Никак не стоило бы цитировать эту клевету, будь она случайна, принадлежи она только какому-то Чинелли. Но разве один Чинелли забывает все те страстные, сердечные, с самой ранней молодости присущие Толстому стремления именно к чистоте, к целомудрию, то, с каким ужасом, — с ужасом даже как бы мистики грехопадения, — всегда писал он о потере юношеской невинности? Он писал об этом в юности («Как гибнет любовь»), писал в годы мужества, — например, о том, как Николай Ростов, еще не знавший женщин, поехал с Денисовым к какой-то гречанке: «Он ехал как будто на совершение одного из самых преступных и безвозвратных поступков… Он чувствовал, что наступает та решительная минута, о которой он думал, колеблясь, тысячу раз… Он дрожал от страха, сердился на себя и чувствовал, что он делает безвозвратный шаг в жизни, что что-то преступное, ужасное совершается в эту минуту…» О чувствах Ростова после падения он писал еще мучительнее: «Он проснулся и все плакал и плакал слезами стыда и раскаяния о своем падении, навеки отделившем его от Сони», — точнее, от той женщины, которая представлялась ему идеалом его любви и которую нельзя было определить: «Была ли то мечта первой любви или воспоминание нежности матери, не знаю, — не знаю, кто была: эта женщина, но в ней было все, что любят, и к ней сладко и больно тянула непреодолимая сила…» Все эти строки можно прочесть в набросках, не вошедших в «Войну и мир» по несоответствию их слишком лирического тона с общим тоном романа. Но эта лирика всегда жила в толстовской душе, — до глубокой старости:
— Еще думал нынче о прелести — именно прелести — зарождающейся любви. Это вроде того, как пахнет вдруг запах зацветающей липы или начинающая падать тень от луны…

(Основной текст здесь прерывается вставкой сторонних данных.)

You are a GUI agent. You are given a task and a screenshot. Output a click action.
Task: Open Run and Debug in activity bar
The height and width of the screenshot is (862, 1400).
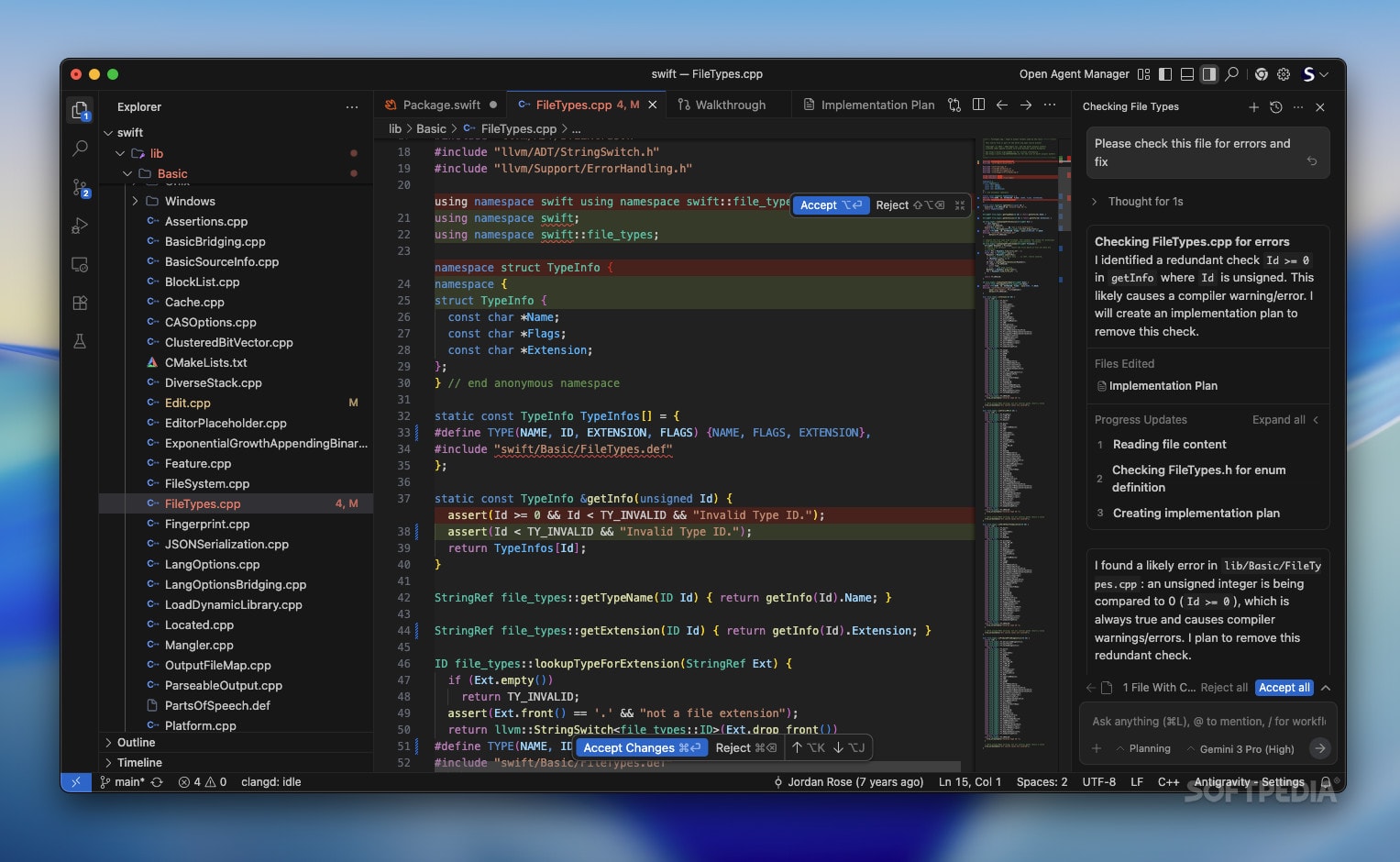pyautogui.click(x=80, y=226)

И вот, после таких строк, читаешь: «В устах Толстого проповедь чистоты, целомудрия есть только повелительное насилие, обличительная полемика…» Однако можно ли строго судить всех этих Чинелли? Не сам ли человек вопиял так долго и отчаянно, что он почти всю свою жизнь совершал «любодеяние всех родов»! Да не отставали от него и его друзья, знакомые. Покойный Боборыкин рассказывал мне:
— Некрасов, которого, кстати сказать, Толстой считал одним из самых умных людей, каких он когда-либо встречал, Некрасов называл Толстого великий сладострастником, и я Толстому это не раз напоминал. Как только начнет он меня допекать, как мы все гадко живем, как мало о душе думаем, я ему сейчас: это вам, Лев Николаевич, надо спасаться по великим грехам вашим, а мне что? Меня и так с распростертыми объятиями в рай примут: Петр Дмитриевич, дорогой, пожалуйте, вы за всю жизнь лишнего стакана вина не выпили, не то что Толстой! Я, Лев Николаевич, подобно вам и Будде, не отрекался ни от жены, ни от царства, зато, надеюсь, и не умру, как Будда, который, достигнув всяческой святости, восьмидесяти лет от роду, вдруг объелся однажды в жаркий день свининой у знакомого кожевника, а после того не удержался еще и от другого искушения, — искупался в речке, за что и отдал в тот же вечер богу душу…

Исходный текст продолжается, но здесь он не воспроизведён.